Methods: A multi-methods, interactive and iterative process was used. Tool development included: a literature review for any pre-existing tools or criteria; establishment of a clinical panel comprising rheumatologists and family physicians, co-chaired by a rheumatologist and a family physician; development of 33 case vignettes which reflected the spectrum and levels of urgency of conditions seen in rheumatology practice; rank-ordering of cases using clinical judgment; dissection of vignettes for a set of diverse and independent criteria used by PCPs and rheumatologists in priority-setting; convergence and distillation of criteria to a limited number of mutually- exclusive criteria; assignment of weights to levels within criteria; reranking of cases using the criteria; examination for sources of variability; and revision of criteria until ranking consensus was achieved. The weighting of criteria and sub-categories was achieved by repetitive discrete choice experiments with clinicians judging relative urgency in a series of approximately 50 pair-wise comparisons, using 1000minds Software*. The PRS was a composite sum of the weighted criteria.

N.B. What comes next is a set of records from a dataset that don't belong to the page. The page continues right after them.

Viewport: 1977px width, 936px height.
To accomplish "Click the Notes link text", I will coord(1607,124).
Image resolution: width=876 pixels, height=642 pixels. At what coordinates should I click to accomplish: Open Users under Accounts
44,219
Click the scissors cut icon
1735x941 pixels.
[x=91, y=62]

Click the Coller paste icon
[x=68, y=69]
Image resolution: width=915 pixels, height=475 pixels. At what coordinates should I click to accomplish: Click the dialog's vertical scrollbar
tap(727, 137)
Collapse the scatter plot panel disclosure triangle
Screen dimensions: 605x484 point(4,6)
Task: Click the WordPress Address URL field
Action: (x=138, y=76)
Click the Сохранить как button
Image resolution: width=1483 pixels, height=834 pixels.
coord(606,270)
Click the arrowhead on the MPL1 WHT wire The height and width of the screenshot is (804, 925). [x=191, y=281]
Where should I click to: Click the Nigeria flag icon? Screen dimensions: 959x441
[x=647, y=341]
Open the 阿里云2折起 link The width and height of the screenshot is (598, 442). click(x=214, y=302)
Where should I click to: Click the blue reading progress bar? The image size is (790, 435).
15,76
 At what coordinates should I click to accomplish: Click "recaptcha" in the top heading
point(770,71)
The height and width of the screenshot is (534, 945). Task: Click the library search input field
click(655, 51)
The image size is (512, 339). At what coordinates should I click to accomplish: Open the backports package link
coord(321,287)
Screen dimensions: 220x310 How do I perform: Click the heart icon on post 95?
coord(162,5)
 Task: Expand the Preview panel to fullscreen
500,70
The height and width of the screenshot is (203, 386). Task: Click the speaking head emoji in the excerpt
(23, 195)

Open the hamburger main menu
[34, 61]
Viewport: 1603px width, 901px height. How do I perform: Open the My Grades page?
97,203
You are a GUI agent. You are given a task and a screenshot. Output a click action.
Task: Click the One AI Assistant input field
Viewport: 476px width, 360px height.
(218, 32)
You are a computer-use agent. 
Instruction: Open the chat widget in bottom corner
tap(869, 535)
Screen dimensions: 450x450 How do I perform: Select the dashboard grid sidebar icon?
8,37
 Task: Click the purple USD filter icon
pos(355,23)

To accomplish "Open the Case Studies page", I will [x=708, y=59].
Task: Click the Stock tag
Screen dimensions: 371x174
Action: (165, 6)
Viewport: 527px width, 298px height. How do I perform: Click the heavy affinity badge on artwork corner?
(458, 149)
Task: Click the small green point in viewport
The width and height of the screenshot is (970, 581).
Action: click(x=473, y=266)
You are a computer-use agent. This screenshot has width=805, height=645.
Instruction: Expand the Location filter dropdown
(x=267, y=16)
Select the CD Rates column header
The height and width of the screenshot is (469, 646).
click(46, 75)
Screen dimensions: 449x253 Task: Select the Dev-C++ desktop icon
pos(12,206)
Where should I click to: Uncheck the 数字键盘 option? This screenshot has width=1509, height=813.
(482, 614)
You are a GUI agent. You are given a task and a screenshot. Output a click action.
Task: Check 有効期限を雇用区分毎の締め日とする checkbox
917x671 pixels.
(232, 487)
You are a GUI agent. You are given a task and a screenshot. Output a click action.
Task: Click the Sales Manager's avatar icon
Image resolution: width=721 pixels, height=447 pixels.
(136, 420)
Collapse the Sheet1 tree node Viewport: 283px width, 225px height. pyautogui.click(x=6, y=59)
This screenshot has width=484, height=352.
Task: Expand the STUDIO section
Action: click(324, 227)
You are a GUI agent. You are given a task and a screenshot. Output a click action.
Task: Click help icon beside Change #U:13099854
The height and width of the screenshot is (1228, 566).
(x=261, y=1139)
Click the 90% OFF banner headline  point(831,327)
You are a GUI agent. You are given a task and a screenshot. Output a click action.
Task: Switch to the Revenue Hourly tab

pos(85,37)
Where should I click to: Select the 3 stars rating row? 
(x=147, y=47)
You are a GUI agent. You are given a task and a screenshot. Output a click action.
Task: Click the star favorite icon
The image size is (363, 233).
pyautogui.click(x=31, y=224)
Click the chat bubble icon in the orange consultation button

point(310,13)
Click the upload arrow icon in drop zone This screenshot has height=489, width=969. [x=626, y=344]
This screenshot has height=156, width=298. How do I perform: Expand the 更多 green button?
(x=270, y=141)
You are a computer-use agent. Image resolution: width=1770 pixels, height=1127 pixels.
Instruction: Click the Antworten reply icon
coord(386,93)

Results: While diagnosis specific examples exist, the literature review failed to identify any set of priority-setting criteria for the spectrum of patients referred from PCPs to rheumatologists. The deliberative process resulted in a tool with 8 criteria, each with two to four categories within.. The Spearman correlation was 0.80 between the clinical rank-ordering of the case vignettes and the rank-ordering using the draft PRS. Guidelines for use of the tool have been developed, including a description of high-urgency ‘red flag’ cases for which the referral tool is not applicable.
Conclusions: A priority-setting score (PRS) has been developed for judging the relative urgency for referral of patients by primary care providers to rheumatologists across a spectrum of diagnoses. The tool has strong face validity amongst a panel of primary care providers and rheumatologists practising across Canada and is simple to use. Further reliability, validity and pilot-testing in clinical practice are in progress.